Hallux Varus is associated with overcorrection of hallux valgus, excessive lateral release, and lateral sesamoidectomy.
Hook-shaped deformity of the first finger - associated with damage to the flexor pollicis, more common after Keller surgery.
Metatarsalgia of the 2nd metatarsal bone - often accompanies hallux valgus, can manifest itself according to the principle of pain dominance; Weil osteotomy is used for treatment.
Numbness of the first limb, paresthesia, pain in the projection of the postoperative scar, neuromas can form in the area of the medial incision as a result of trauma to the medial branch of the dorsal cutaneous nerve.
Progression of arthrosis of the first metatarsophalangeal joint, decreased range of motion, and worsening pain may be a consequence of excessive trauma to the articular cartilage during surgery or the presence of concomitant metabolic pathology.
The article is intended to inform about the disease and treatment tactics. Self-medication poses a danger to your health.
Cost of surgery to remove hallux valgus
The doctor calculates the exact cost of the operation.
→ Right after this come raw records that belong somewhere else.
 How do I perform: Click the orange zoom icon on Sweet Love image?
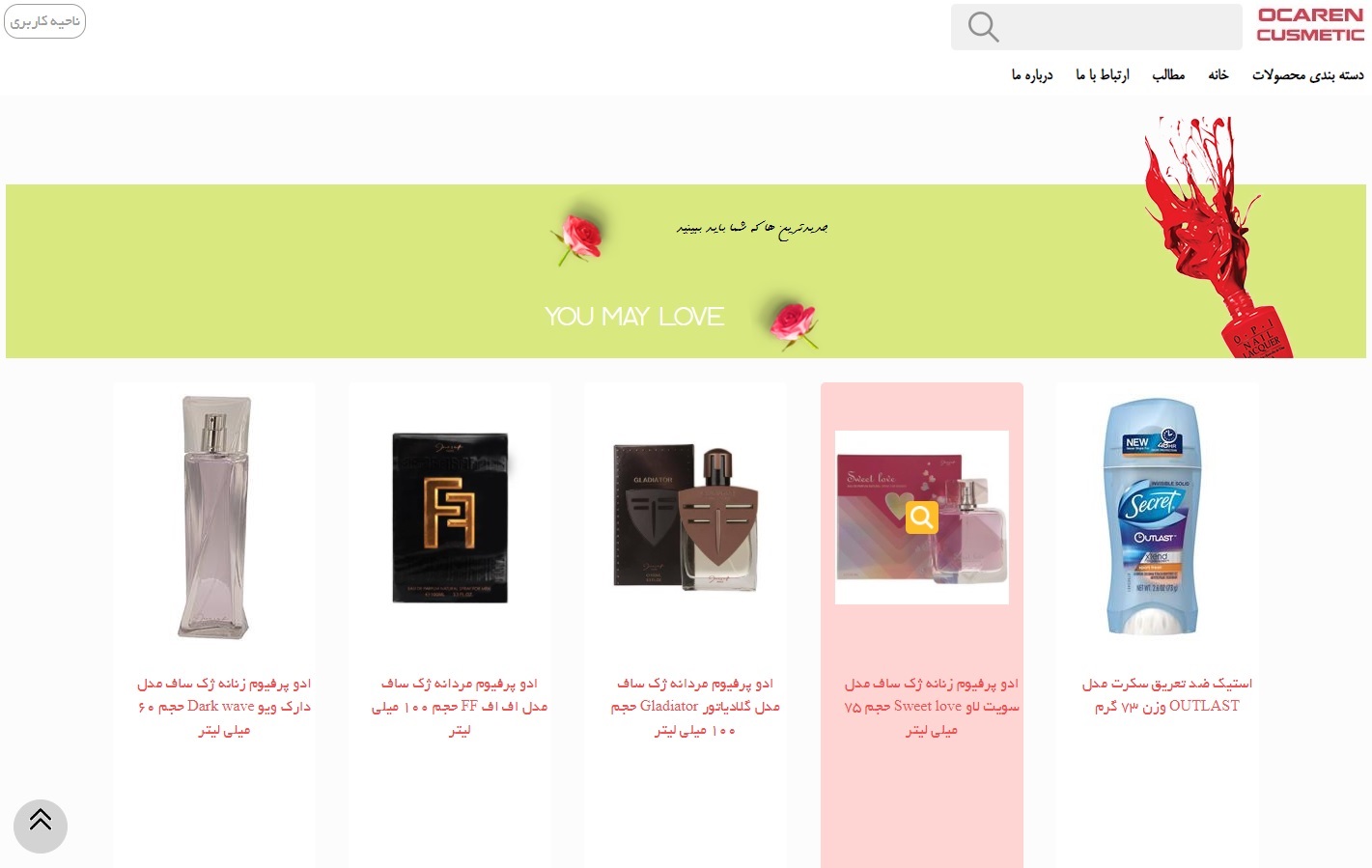click(x=922, y=518)
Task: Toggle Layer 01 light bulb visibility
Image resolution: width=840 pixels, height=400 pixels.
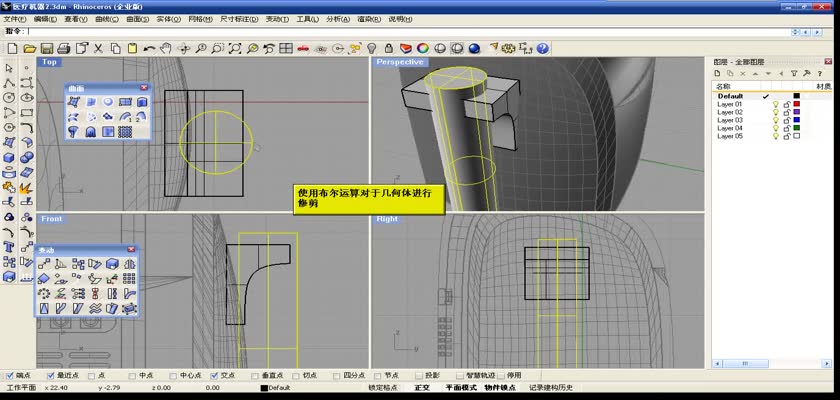Action: coord(775,104)
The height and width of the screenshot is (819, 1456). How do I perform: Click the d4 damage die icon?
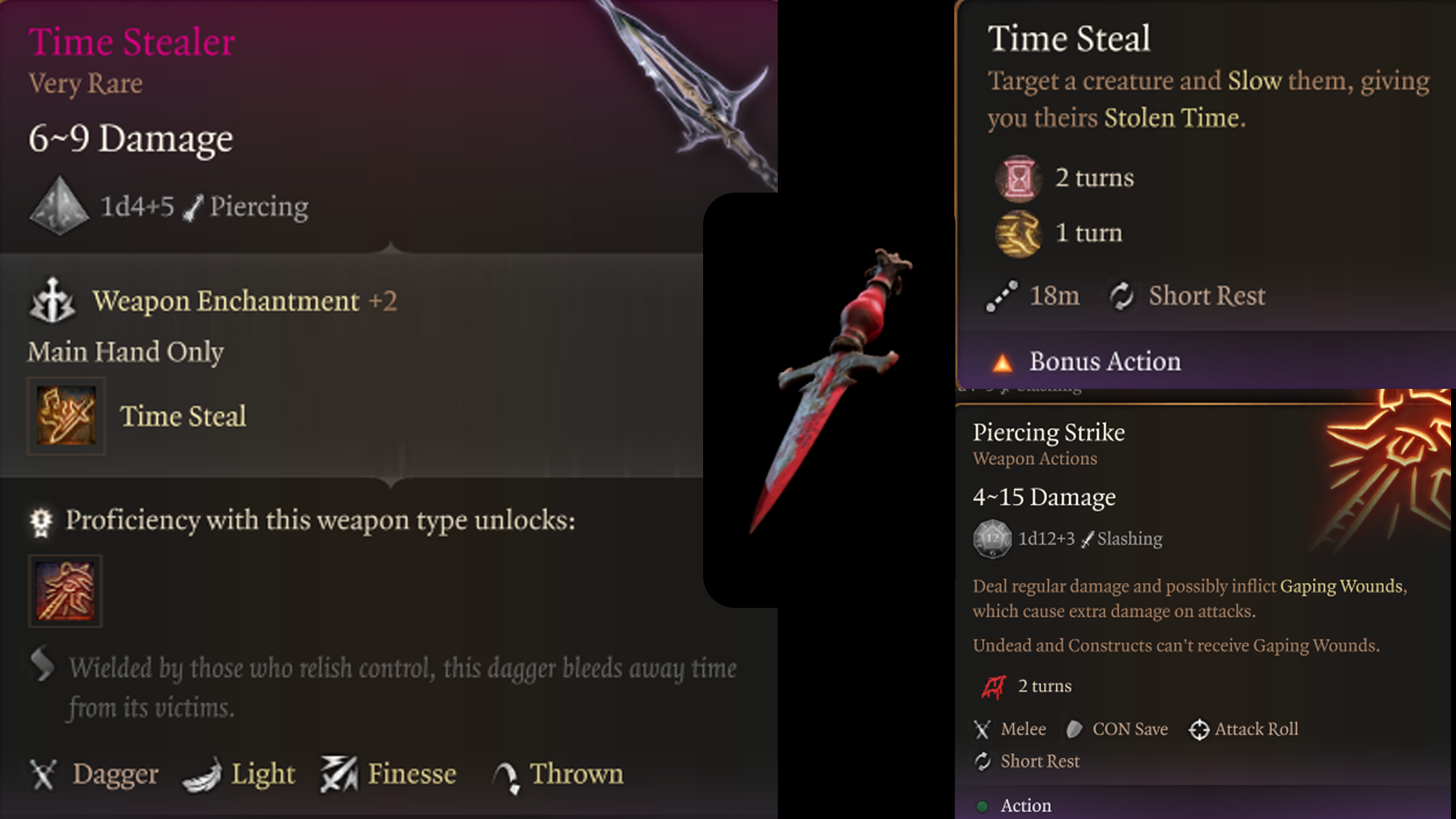click(60, 205)
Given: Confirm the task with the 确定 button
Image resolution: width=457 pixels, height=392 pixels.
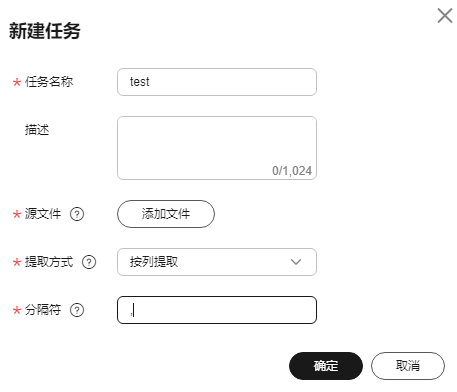Looking at the screenshot, I should (x=326, y=366).
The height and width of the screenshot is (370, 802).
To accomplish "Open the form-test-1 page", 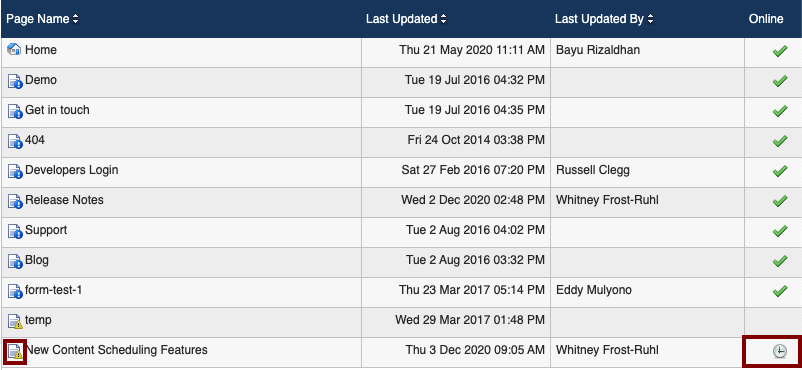I will [54, 290].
It is very difficult to name a specific figure - it varies from twenty to eighty thousand rubles. This depends on the type of surgical intervention chosen by the attending physician (in accordance with the stage of the disease and physiological characteristics of the patient), the type of anesthesia, outpatient or inpatient stay, materials and instruments used. To keep the price low, come get rid of hallux valgus in a timely manner, on an outpatient basis, using minimally invasive intervention.
Symptoms
Symptoms of hallux valgus are mainly caused by bunions. Bunion is quite painful. With severe hallux valgus, a cosmetic problem also appears. Moreover, choosing shoes becomes difficult, especially for women who want to be fashionable and for them, wearing fashionable shoes becomes a real challenge. Finally, increasing deformity begins to move the second toe and may create conditions for the second toe to rub against the shoe.